### [Problem to work on]
Would you go through the records below and copy each line with the string "screenshot"?

### [Exercise inputs]
━━━━━━━━━━
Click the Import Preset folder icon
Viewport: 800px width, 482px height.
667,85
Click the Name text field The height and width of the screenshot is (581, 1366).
━━━━━━━━━━
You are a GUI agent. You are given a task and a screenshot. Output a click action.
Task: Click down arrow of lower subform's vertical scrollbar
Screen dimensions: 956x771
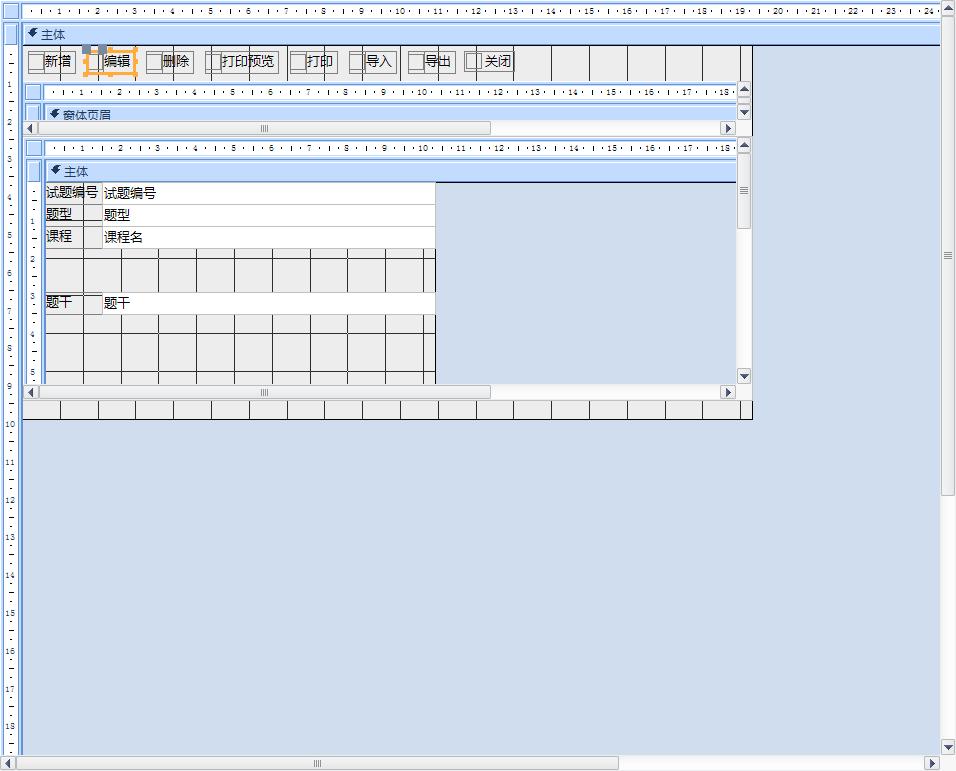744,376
━━━━━━━━━━
### [Task solution]
Click the Name text field The height and width of the screenshot is (581, 1366).
You are a GUI agent. You are given a task and a screenshot. Output a click action.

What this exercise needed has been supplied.